◆ **ABOUT THIS EXERCISE**
Print out the records in full, keeping each word unchanged.

◆ **MATERIAL FOR THE TASK**
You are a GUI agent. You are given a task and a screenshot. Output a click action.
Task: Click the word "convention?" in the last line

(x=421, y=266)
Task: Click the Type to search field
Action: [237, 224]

◆ **REPLY**
You are a GUI agent. You are given a task and a screenshot. Output a click action.
Task: Click the word "convention?" in the last line

(x=421, y=266)
Task: Click the Type to search field
Action: [237, 224]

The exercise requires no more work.